There is a simple solution to these problems. The Java JPDI API. This API allows another program to be written that will receive event notifications when threads are started, and methods are entered and exited. This way we don’t have to clutter out source code with the tracing information.

So far I have found one application MuTT that handles multi-threaded tracing, but it does it by outputting each threads trace into a separate file. This shows what each thread does but not how they interacted.

I’m currently looking for a way to keep track of how the threads were interleaved for a specific trace. This way I can find out what really influenced the values of different fields in the code, and the specific path we followed to show an issue.

Monday, April 19, 2010

Analysis of "An In-Vivo Study of the Cognitive Levels Employed by Programmers During Software Maintenance"

I thought I would just start jotting down some ideas around this paper that I read today. The Paper is "An In-Vivo Study of the Cognitive Levels Employed by Programmers During Software Maintenance" by Tara Kelly and Jim Buckley. It was in the 2009 ICPC conference proceedings.

In this paper they start by assuming that Bloom’s Taxonomy of mental processing is used by programmers during maintenance tasks.

I was interested in how they were doing the research. They had 6 programmers speak all of their thoughts during a programming assignment into a voice recorder. They followed this by having the researchers analyze the utterances of the developers. They then categorized the utterances into the different levels of the taxonomy. However they admit that it was very subjective how they were making the categorizations.

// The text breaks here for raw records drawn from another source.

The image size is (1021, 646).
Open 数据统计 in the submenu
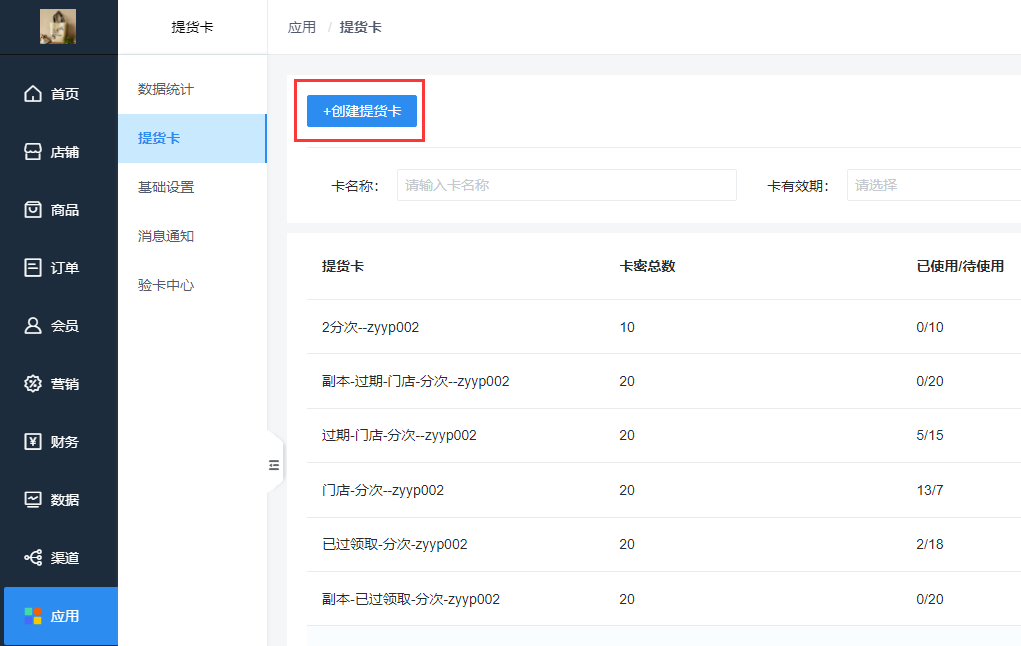coord(166,90)
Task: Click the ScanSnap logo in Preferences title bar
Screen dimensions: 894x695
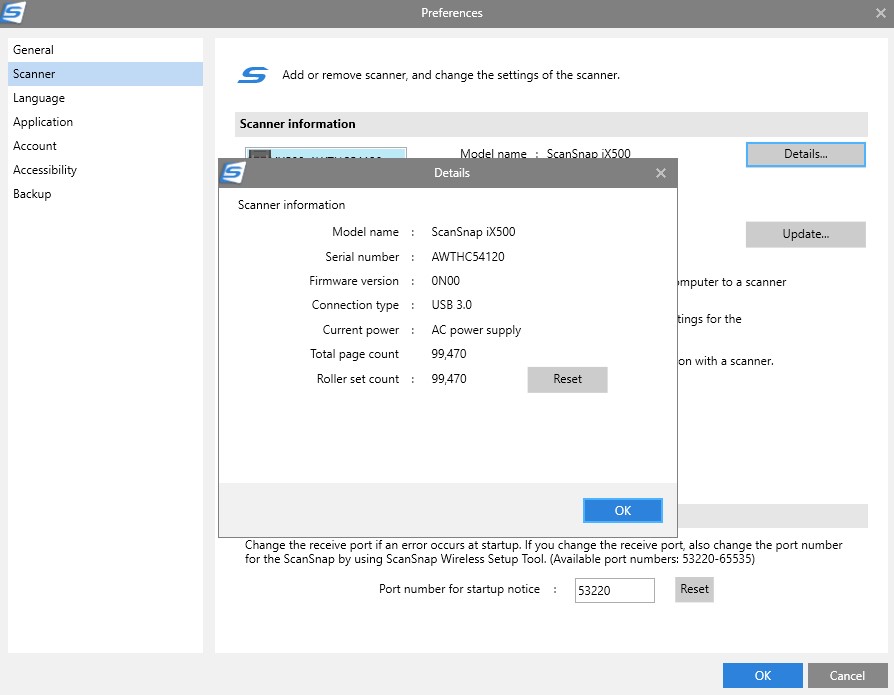Action: [x=14, y=13]
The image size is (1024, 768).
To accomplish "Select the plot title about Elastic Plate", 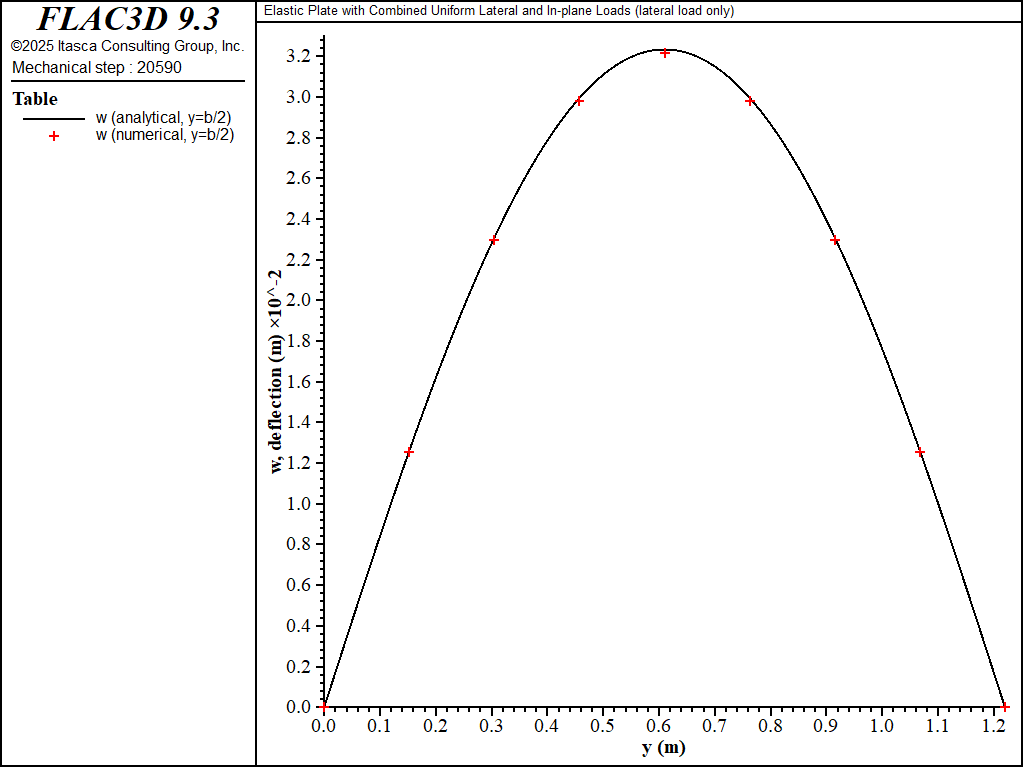I will tap(498, 11).
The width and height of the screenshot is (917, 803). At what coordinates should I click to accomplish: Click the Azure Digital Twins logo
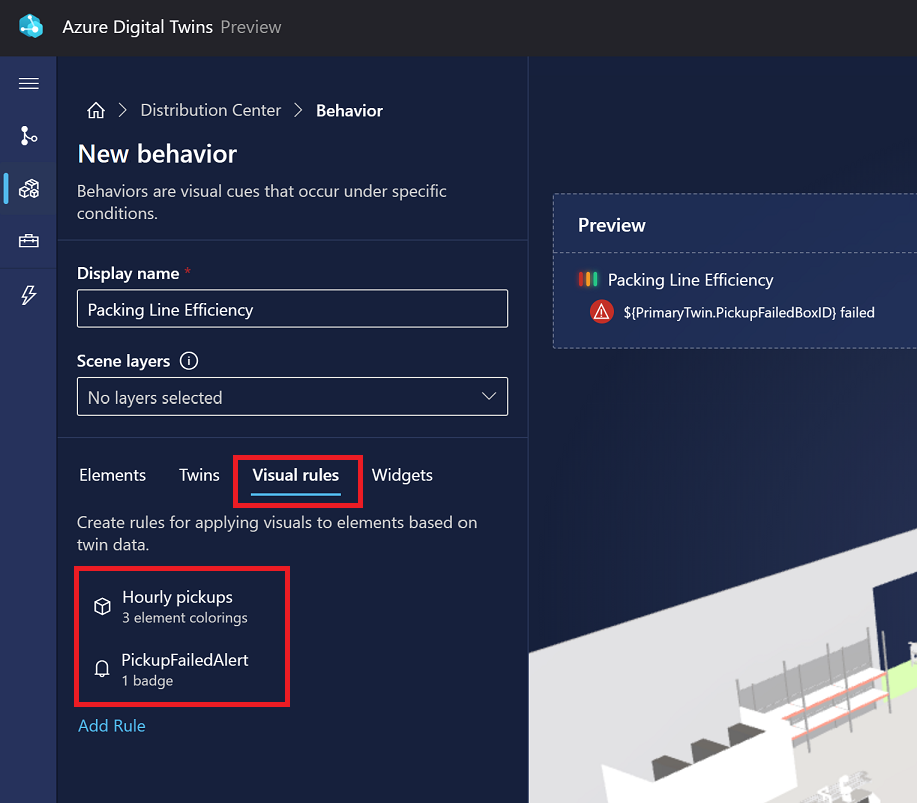coord(30,27)
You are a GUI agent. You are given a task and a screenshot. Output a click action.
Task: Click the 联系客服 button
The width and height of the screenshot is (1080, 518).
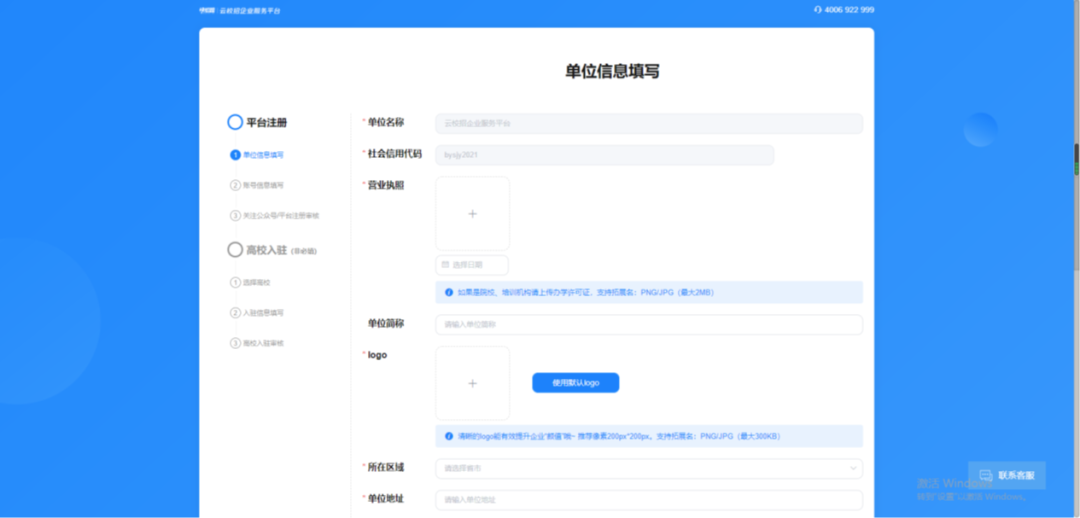(x=1007, y=475)
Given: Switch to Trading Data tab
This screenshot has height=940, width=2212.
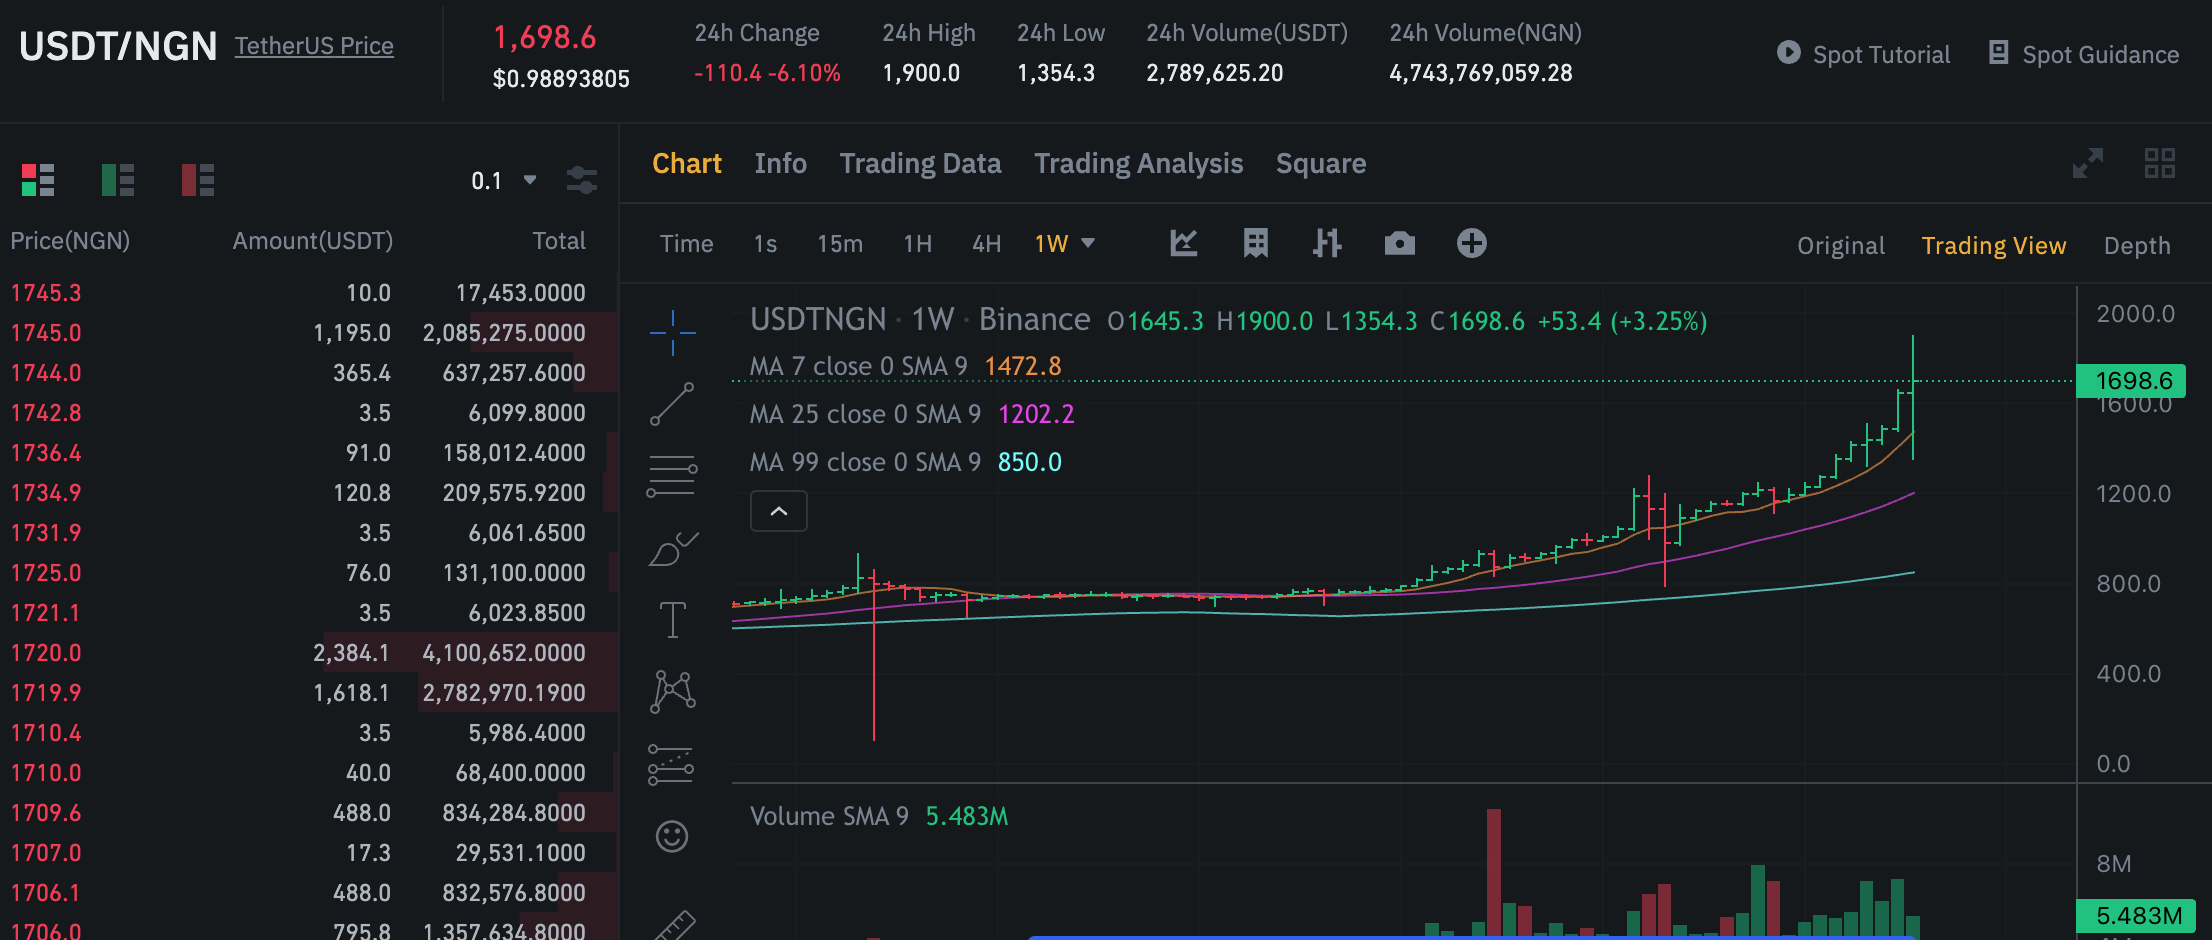Looking at the screenshot, I should coord(920,163).
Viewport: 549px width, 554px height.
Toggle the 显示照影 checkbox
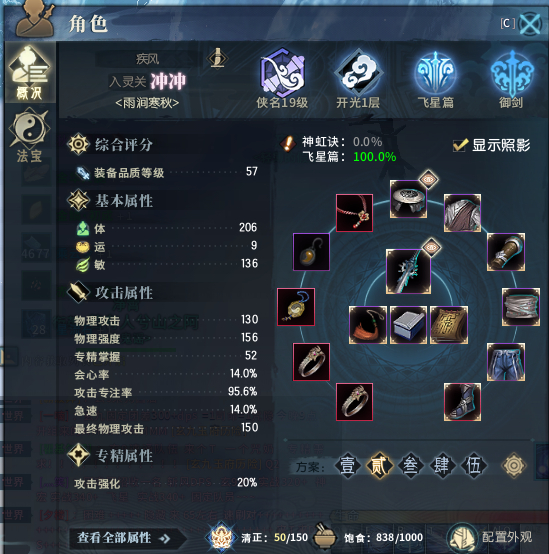pos(460,145)
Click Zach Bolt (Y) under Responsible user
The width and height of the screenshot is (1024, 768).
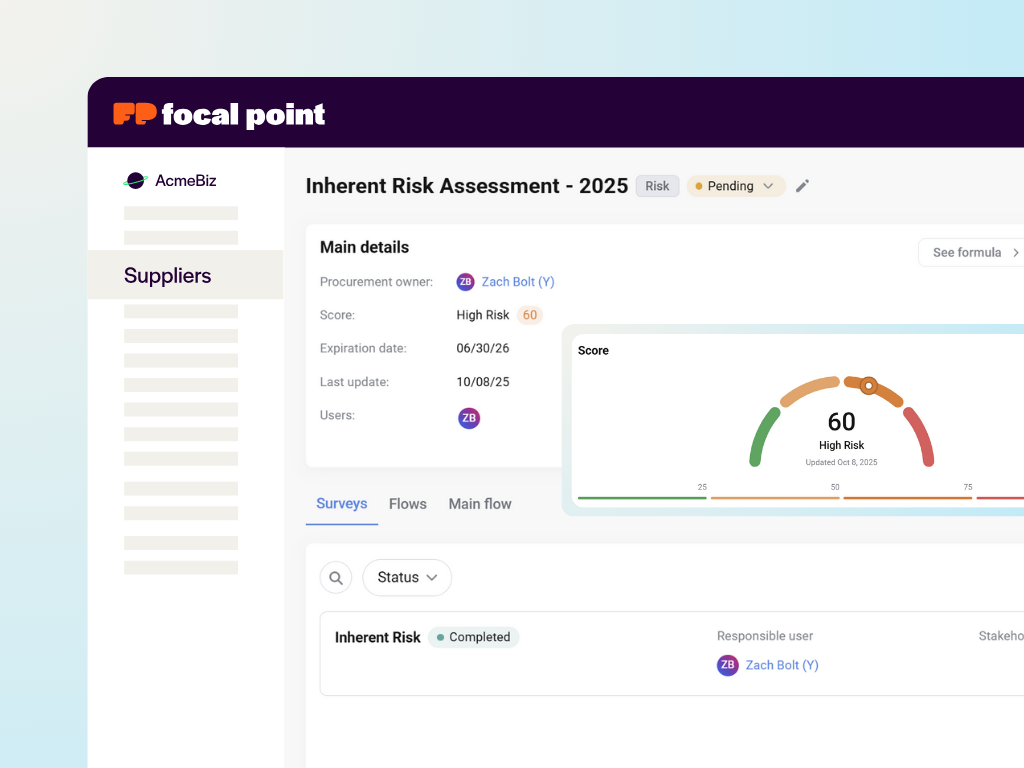coord(782,665)
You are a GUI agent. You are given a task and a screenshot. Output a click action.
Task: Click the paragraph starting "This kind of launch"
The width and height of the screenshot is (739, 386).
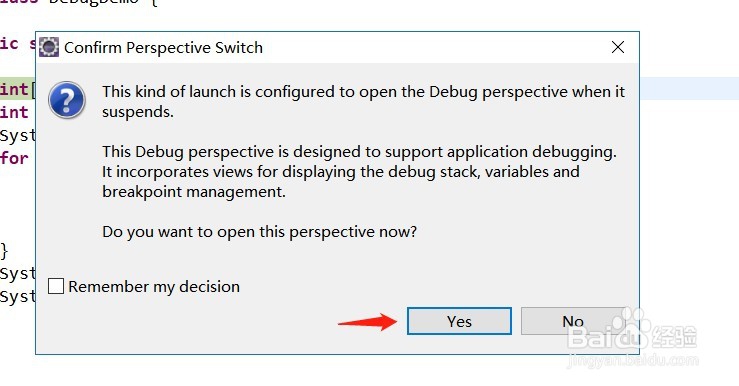363,101
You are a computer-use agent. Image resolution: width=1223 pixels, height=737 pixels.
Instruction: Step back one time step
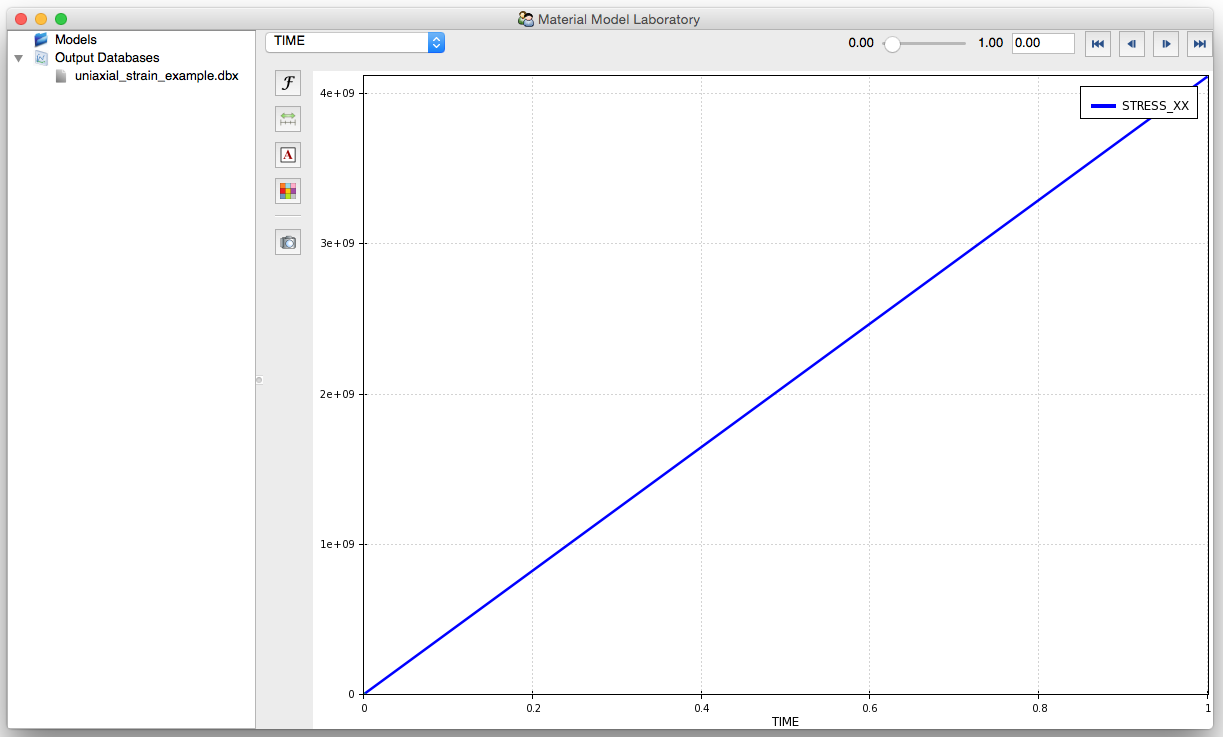pyautogui.click(x=1131, y=43)
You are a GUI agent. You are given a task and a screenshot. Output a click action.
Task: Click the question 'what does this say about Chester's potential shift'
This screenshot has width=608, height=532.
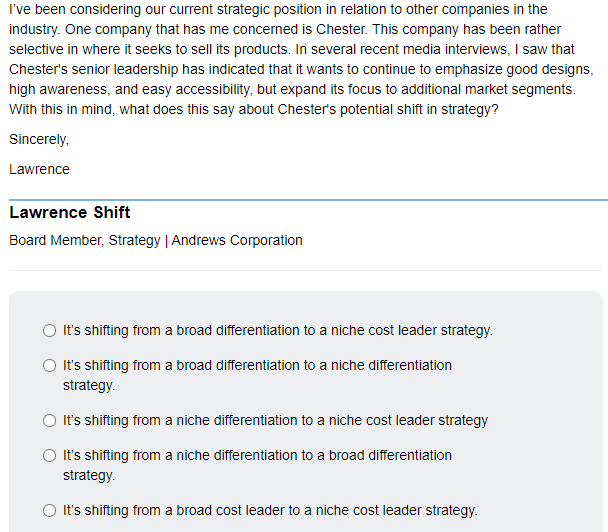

They did have a few statistics that I would be interested in looking at the prior sources. One of these stats that I’m interested in reading from the first source, is that 90% of the total system’s cost is in maintenance. They quote this from the article “Leveraging legacy system dollars for E-Business” by L. Erlikh from the IT Pro publication of May/June 2000.

Wednesday, March 10, 2010

Program Understanding

I’m starting research into Program Understanding and Program Comprehension. I am doing this research because software maintenance is the portion of the software development lifecycle that takes the most time and money. Some studies claim that software maintenance can consume 60 - 80% of the total cost of a software project.

I would like to create tools and techniques to enable people to get up to speed faster on legacy codebases. To me every code base is legacy, or will be legacy shortly.

The first idea that I want to look at to understand an arbitrary code base is finding how the classes are related. To get a feel the overall structure of the code base, is it a standard “n-tier” architecture, where all dependencies are downward? Is it a client server code base, where there are two distinct pieces that communicate with each other over a well defined boundary? Or is the code the classic “Big Ball of Mud” architecture that is common in tools that have grown organically since they were started.